Ensuite viennent ceux qui simulent et souffrent de grands labeurs pour être appelés saints, ou pour quelque avantage terrestre. Nombreux sont ceux qui souffrent de cette maladie : tous ceux qui pratiquent leurs œuvres bonnes à la vue de tous, dans l’intention d’en être récompensés par le peuple, sont hypocrites et ne méritent aucune récompense. Il y a le prêtre dont l’intention principale, en célébrant la messe, est un gain temporel ou de paraître pieux : il est hypocrite et mérite punition éternelle. Le moine, la nonne, le religieux, le bégard, la religieuse, la béguine aussi, ou qui que ce soit qui pratiquerait des bonnes œuvres extérieures comme jeûner, veiller, prier, aller en pèlerinage, marcher pieds-nus, prêcher, porter des vêtements repoussants, garder un silence prolongé, habiter au désert, ou qui adopterait quelque style de vie étrange pour se faire appeler saint ou pour quelque profit temporel : ils seraient tous hypocrites.
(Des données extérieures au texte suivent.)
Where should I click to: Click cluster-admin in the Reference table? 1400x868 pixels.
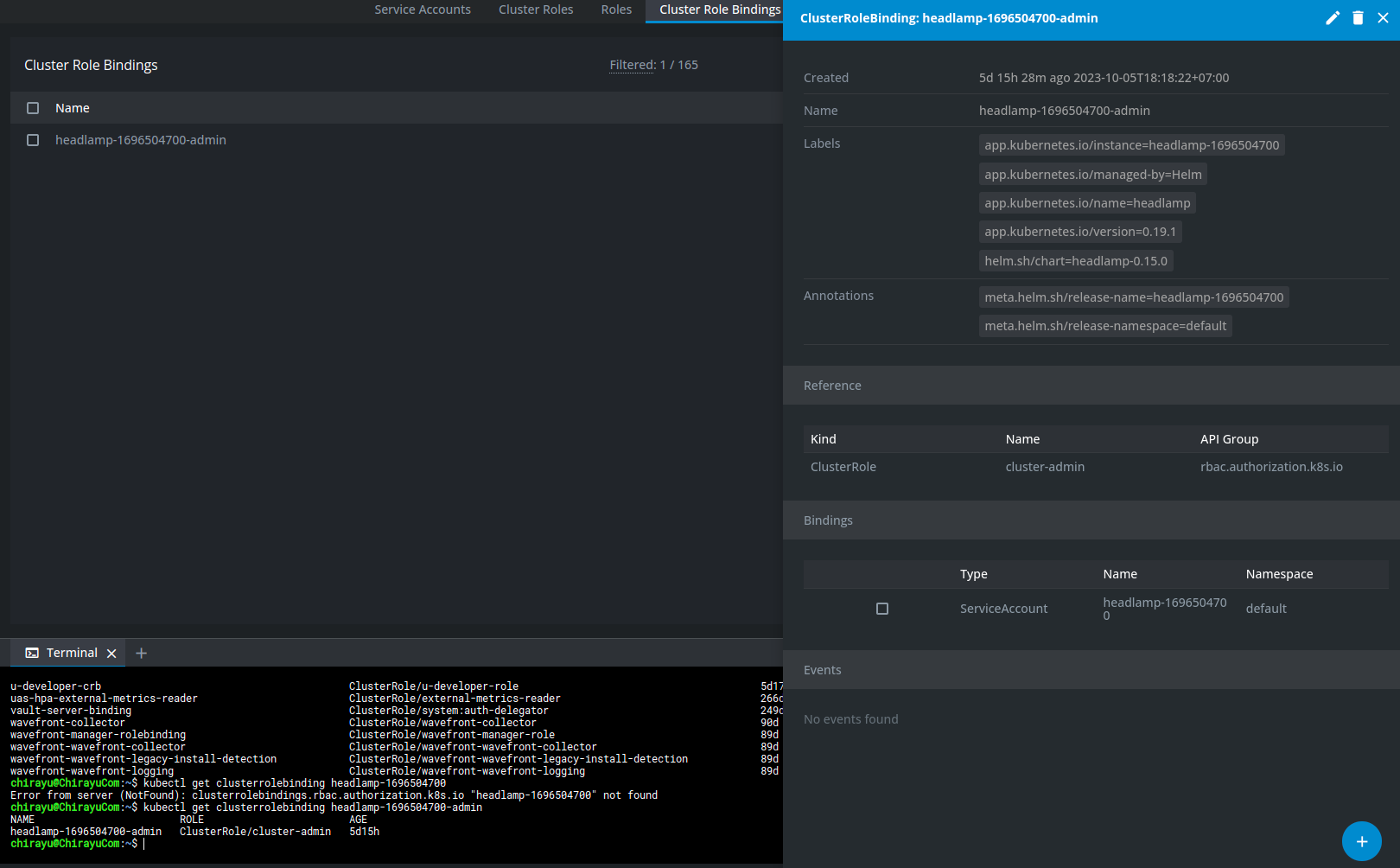click(1045, 466)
Une troisième espèce d’hypocrites sont ceux qui étalent des œuvres bonnes afin que l’on prenne soin d’eux quant au manger et au boire, et pour mener une vie confortable et agréable. Ceux-là sont parfois habiles et rusés : ils repoussent la gloire mondaine et font peu de cas des bien matériels, mais ils sont par ailleurs gourmets et gloutons, et savent faire la cour à tous ceux dont ils peuvent espérer quelque avantage en la matière.
Une quatrième sorte d’hypocrites sont ceux qui commettent le mal en cachette. Ils simulent et se parent de quelques vertus extérieures, afin de couvrir leur malice et de pouvoir la pratiquer d’autant plus aisément.
Toutes ces personnes sont hypocrites et indignes de la grâce de Dieu. Si elles veulent se convertir et être rendues dignes de cette grâce, il leur faut conserver les œuvres bonnes qu’elles pratiquent maintenant pour la gloire, pour la richesse, pour être élevées au-dessus des autres, pour paraître saint, pour quelque jouissance extérieure des choses de la terre, pour plaire à quelqu’un ou pour couvrir leur malice – toutes ces œuvres bonnes qu’elles pratiquaient, il leur faut les conserver, mais en changer l’intention fausse, afin de viser désormais par elles la gloire et la louange de Dieu, ainsi que leur béatitude éternelle, et de mépriser toutes les choses temporelles. Elles recevront ainsi le divin amour et la vie éternelle. »
Jan van Ruysbroec, Le Royaume des Amants, traduction par Dom André Louf, o.c.s.o., Ecrits III, Spiritualité Occidentale, n° 4, Abbaye de Bellefontaine, 1997, pp. 44-46.